His ribbing about his disdain for her feminist ideals was one thing; mainly it was affectionate even if he was a dingus about it. But there was an edge to what he’d just said. An edge that was a slap in her face. You’re not smart enough or good enough to listen to.

An edge that made the fire in her belly to prove herself to him glow. “My hair color has nothing to do with my ideas.”

“Your hair color is an indicator that your ideas are not normal.”

“Normal? So I’m abnormal because I have purple hair? Are you kidding me? From the outside you’re a perfectly handsome dude in his midthirties, but you’re like four hundred and twelve years old inside. Dried up. Yes, I’m different, Jay. So? Great-Grandpa ran moonshine. You think that was normal? You think he never took risks? He took risks every time he made a run. Being different is who we are.”

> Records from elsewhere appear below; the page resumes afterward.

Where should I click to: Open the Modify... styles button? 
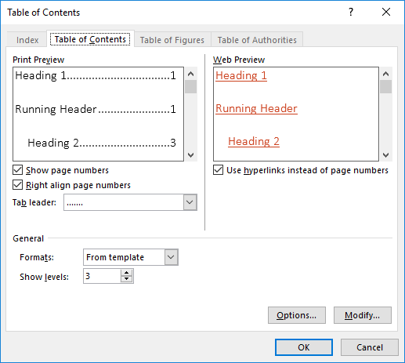click(x=363, y=315)
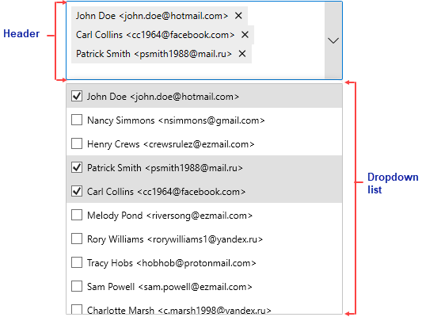Uncheck Carl Collins checkbox in list
The width and height of the screenshot is (422, 317).
77,191
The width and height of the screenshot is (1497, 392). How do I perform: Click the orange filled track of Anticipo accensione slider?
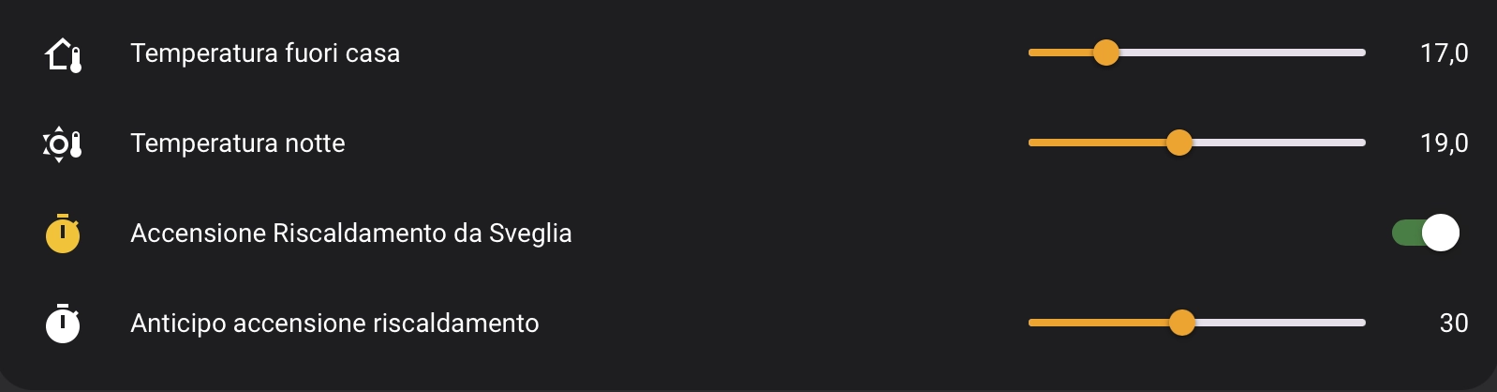click(1098, 323)
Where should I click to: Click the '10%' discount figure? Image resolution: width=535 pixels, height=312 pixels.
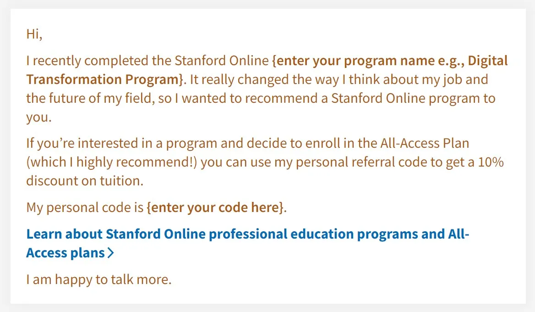491,162
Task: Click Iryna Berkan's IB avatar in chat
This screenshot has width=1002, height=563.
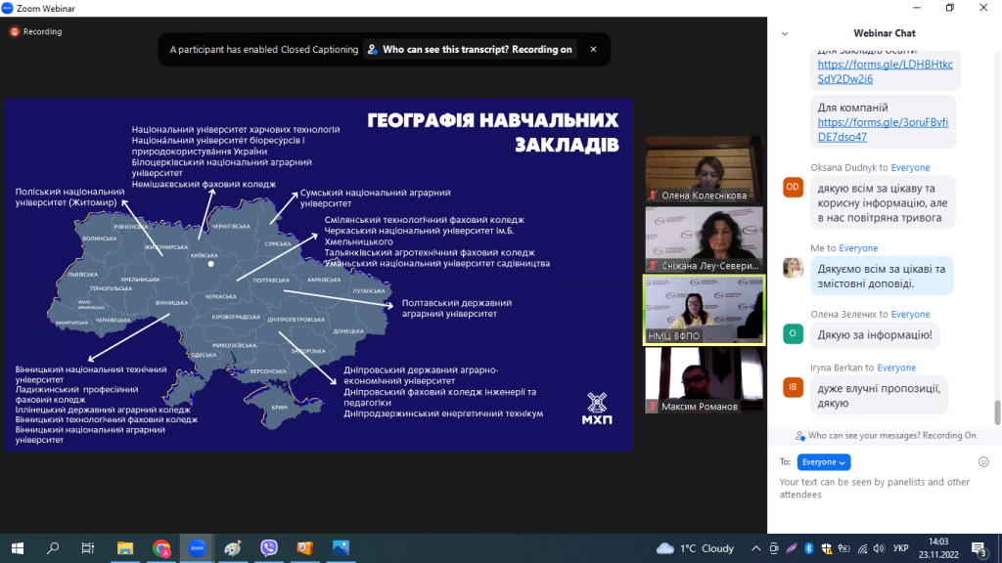Action: 793,387
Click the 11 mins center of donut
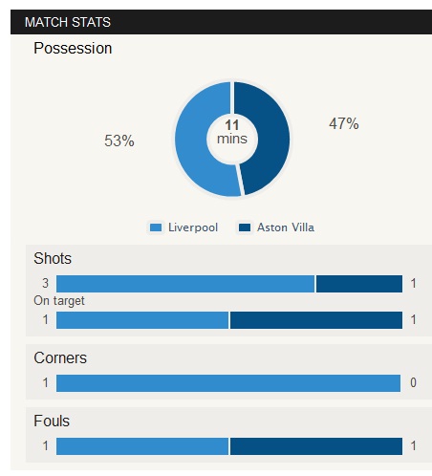 click(x=232, y=132)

“You should have stayed in college and gotten your BA in English. Clearly you know a lot of pretty words that don’t mean shit when it comes to payday. Purple hair doesn’t sell accounts.”

“Did you read up on how to be this patronizing and insulting, or did you just inherit the ability from Dad and Fee?” PJ was proud her voice didn’t shake. Sometimes it was hard not to react emotionally to this sort of baiting. She knew some of her family discounted her for being different, and it hurt. Because they didn’t take her any more seriously when she did what they expected her to either.

It filled her with futile anger and hurt, but she had gotten pretty good at hiding just how much. “Purple hair sold more than you did last month.” She tipped her chin at the navy blue binder on the corner of her desk. “Fee’s special numbers say so. Now get out of my office. I’m working and I’m no longer interested in helping you with your problem. Handle your own meeting. I’m busy tomorrow, just like I told you.”

He threw his hands up in the air, but he’d been thwarted and she knew he understood that. It was a stupid, petty win, not that it’d stop her from claiming it.